> WORK TO COMPLETE
Show each line of the records in which the word "computer" occurs.

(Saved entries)

· · ·

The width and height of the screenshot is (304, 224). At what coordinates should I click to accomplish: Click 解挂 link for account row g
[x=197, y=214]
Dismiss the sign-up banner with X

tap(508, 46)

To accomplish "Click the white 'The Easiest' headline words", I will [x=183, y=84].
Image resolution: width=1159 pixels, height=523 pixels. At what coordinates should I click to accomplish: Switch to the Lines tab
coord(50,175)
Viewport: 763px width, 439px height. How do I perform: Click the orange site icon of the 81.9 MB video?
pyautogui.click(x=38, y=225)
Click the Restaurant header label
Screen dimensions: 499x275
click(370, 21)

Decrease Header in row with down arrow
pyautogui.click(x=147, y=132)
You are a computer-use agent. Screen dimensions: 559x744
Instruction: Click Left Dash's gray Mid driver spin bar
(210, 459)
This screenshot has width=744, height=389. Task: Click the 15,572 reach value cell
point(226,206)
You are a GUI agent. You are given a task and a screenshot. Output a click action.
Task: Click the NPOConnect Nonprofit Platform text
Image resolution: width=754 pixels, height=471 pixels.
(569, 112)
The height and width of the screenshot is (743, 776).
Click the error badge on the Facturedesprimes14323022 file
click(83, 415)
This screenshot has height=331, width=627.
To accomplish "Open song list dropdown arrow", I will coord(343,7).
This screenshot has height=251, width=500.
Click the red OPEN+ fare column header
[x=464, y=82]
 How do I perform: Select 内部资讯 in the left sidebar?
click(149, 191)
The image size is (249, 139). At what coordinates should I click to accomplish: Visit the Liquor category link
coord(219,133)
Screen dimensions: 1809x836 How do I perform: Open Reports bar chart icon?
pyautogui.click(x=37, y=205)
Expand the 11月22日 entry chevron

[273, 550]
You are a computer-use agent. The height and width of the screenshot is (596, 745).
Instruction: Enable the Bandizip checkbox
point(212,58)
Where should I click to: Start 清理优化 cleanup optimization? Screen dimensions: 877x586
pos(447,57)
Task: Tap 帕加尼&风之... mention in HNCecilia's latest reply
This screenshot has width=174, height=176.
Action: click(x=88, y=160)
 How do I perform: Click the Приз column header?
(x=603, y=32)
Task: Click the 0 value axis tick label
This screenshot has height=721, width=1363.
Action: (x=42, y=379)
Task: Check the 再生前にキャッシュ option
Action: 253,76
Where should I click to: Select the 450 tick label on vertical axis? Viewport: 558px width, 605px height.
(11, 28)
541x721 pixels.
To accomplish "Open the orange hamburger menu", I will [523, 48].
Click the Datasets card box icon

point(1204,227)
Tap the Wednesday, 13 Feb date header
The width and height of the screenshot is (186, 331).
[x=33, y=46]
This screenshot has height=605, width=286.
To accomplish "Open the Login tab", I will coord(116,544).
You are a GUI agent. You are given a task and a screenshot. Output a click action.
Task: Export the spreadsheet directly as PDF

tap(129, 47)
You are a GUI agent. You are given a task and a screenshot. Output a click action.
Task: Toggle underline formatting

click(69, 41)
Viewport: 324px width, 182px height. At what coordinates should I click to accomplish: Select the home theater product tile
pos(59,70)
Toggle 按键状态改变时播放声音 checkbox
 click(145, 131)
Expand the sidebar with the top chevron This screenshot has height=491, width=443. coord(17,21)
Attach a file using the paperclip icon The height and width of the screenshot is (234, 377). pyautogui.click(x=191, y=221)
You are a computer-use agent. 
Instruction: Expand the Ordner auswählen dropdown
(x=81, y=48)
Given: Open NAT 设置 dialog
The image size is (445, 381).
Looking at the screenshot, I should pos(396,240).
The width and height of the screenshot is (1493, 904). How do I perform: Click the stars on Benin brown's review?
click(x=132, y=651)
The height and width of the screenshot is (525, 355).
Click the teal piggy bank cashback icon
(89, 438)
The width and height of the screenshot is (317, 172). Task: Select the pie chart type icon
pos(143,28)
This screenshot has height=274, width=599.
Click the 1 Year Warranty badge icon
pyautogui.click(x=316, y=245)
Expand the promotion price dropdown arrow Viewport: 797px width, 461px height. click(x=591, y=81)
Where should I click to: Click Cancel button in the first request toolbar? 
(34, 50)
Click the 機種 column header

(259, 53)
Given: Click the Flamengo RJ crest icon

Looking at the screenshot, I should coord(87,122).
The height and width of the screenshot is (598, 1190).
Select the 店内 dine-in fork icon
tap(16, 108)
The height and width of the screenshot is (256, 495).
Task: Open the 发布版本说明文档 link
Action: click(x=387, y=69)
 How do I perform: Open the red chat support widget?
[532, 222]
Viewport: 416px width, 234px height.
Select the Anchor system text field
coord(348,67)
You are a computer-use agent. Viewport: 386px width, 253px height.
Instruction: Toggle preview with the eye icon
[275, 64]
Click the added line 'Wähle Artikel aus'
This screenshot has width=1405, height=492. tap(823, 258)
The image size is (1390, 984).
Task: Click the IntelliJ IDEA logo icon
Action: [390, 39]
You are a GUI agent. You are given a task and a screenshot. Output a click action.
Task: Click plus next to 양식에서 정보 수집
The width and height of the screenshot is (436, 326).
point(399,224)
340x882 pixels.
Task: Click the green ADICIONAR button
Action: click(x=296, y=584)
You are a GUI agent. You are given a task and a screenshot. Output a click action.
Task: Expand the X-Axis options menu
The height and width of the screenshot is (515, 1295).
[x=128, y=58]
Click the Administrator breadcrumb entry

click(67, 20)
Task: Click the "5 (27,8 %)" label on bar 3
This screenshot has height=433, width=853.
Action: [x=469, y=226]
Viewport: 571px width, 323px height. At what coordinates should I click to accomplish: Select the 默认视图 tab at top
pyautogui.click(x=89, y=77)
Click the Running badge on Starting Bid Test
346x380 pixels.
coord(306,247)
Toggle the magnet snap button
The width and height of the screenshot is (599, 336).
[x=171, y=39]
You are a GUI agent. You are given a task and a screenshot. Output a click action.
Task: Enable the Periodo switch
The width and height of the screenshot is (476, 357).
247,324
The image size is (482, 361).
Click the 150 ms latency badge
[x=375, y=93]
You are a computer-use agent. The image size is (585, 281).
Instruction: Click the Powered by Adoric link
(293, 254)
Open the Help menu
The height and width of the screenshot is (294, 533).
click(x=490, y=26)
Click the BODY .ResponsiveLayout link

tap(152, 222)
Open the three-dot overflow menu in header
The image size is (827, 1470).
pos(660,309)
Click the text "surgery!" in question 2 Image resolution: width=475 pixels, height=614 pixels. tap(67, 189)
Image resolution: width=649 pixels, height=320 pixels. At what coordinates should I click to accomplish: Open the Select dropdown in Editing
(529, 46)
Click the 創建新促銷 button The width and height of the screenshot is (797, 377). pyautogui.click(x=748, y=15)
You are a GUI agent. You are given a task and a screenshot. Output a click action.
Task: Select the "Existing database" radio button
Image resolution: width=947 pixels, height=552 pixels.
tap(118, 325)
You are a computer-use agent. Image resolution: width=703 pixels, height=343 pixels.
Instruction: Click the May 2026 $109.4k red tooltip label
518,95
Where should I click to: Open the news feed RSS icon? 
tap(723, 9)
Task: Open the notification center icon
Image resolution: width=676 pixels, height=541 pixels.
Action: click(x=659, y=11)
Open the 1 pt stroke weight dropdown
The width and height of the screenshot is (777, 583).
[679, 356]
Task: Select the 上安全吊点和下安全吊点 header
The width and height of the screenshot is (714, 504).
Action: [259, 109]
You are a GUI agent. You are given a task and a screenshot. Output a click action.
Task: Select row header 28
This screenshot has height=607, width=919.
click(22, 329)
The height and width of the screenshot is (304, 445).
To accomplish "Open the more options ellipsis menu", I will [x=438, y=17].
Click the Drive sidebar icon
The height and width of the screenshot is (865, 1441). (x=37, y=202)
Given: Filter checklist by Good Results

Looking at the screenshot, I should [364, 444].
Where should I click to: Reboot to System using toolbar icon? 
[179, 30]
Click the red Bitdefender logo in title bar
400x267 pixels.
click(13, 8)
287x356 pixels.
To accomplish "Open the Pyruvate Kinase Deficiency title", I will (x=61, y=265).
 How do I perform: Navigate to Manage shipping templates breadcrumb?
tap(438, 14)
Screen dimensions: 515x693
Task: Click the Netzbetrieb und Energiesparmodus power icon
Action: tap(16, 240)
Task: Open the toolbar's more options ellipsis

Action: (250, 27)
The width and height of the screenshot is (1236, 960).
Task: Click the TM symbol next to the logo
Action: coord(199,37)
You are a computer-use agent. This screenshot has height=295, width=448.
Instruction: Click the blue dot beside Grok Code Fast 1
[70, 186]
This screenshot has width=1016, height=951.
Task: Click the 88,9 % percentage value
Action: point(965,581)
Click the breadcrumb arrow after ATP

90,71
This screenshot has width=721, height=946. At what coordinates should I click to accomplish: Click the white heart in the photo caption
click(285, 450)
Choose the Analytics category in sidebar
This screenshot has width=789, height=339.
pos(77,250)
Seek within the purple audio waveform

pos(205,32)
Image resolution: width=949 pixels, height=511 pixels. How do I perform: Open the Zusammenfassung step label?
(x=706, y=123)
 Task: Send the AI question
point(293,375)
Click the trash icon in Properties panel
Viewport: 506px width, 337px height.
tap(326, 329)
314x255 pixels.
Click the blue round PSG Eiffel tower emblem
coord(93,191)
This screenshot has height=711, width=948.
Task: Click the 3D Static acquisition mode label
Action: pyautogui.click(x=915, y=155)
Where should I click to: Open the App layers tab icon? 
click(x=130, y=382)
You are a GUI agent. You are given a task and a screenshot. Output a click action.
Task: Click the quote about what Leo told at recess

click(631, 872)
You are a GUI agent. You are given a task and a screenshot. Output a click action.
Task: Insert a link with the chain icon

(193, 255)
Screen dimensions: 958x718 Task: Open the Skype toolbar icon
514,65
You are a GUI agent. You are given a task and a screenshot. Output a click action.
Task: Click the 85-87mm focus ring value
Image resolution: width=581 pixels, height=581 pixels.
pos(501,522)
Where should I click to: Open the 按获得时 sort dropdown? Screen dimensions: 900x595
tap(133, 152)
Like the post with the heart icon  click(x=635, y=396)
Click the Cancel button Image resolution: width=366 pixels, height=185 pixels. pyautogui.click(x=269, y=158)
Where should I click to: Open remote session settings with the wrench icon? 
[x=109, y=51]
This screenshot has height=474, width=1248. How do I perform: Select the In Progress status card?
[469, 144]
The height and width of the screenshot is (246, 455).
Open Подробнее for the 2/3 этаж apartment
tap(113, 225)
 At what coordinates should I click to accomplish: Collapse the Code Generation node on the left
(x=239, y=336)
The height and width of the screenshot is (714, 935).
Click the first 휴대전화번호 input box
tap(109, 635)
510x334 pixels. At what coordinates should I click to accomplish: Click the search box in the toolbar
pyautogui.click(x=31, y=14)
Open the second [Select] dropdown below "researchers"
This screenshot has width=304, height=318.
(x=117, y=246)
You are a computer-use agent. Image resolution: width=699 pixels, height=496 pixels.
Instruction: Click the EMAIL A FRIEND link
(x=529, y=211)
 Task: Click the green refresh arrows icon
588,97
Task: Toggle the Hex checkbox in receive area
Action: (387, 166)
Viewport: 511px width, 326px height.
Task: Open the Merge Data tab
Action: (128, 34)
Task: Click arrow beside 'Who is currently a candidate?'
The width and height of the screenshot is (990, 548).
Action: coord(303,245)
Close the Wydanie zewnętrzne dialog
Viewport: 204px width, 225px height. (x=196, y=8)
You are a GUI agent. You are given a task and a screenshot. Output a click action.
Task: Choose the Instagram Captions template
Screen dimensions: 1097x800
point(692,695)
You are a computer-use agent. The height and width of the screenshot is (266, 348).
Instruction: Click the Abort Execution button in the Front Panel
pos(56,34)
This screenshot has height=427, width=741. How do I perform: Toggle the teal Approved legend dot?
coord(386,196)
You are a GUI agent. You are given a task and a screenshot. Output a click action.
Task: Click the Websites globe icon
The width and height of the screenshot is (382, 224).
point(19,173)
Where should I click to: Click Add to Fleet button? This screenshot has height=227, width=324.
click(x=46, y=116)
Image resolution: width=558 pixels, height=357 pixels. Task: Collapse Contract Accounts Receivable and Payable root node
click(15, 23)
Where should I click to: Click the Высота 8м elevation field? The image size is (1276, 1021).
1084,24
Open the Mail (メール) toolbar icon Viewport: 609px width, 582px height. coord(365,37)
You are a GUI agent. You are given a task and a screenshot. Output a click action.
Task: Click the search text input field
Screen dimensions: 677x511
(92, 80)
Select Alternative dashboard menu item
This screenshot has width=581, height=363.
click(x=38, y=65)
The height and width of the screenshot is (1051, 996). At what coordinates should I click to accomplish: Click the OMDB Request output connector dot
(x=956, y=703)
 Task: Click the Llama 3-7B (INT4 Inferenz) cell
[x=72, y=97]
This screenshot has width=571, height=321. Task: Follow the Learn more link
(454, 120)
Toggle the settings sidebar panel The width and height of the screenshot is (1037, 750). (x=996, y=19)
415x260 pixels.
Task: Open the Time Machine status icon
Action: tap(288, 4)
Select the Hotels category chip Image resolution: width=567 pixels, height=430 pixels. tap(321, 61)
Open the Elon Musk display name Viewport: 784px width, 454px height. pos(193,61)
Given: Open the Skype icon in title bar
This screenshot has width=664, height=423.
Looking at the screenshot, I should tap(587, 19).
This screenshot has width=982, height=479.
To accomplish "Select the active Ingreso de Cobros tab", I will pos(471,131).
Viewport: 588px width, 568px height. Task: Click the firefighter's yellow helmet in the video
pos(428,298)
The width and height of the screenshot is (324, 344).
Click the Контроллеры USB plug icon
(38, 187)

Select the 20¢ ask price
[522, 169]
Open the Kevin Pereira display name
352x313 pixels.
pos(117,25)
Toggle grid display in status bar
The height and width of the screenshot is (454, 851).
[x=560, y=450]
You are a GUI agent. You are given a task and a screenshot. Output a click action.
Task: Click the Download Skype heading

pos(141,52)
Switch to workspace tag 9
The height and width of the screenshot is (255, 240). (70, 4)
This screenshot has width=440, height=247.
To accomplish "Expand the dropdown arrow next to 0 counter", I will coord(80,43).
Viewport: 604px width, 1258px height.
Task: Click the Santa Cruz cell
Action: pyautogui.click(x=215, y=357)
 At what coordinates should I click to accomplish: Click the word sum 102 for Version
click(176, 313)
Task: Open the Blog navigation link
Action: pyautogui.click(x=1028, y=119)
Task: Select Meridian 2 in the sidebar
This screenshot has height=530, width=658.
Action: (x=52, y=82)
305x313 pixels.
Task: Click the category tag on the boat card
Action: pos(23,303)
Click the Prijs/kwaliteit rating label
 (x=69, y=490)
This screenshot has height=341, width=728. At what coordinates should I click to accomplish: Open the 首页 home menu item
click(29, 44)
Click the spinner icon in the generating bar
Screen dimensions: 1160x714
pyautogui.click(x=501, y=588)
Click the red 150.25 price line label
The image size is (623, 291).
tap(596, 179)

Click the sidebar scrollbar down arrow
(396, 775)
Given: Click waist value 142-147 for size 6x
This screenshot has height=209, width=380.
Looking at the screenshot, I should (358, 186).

· · ·

> FINISHED EXERCISE
You are a computer-use agent. Screen dimensions: 559x744
You are a computer-use agent. The height and width of the screenshot is (596, 745).
You are a computer-use agent. 
You are a computer-use agent. Viewport: 386px width, 253px height.
You are a computer-use agent. The image size is (585, 281).
You are a computer-use agent. Image resolution: width=703 pixels, height=343 pixels.
You are a computer-use agent. This screenshot has height=295, width=448.
You are a computer-use agent. Image resolution: width=699 pixels, height=496 pixels.
You are a computer-use agent. The height and width of the screenshot is (266, 348).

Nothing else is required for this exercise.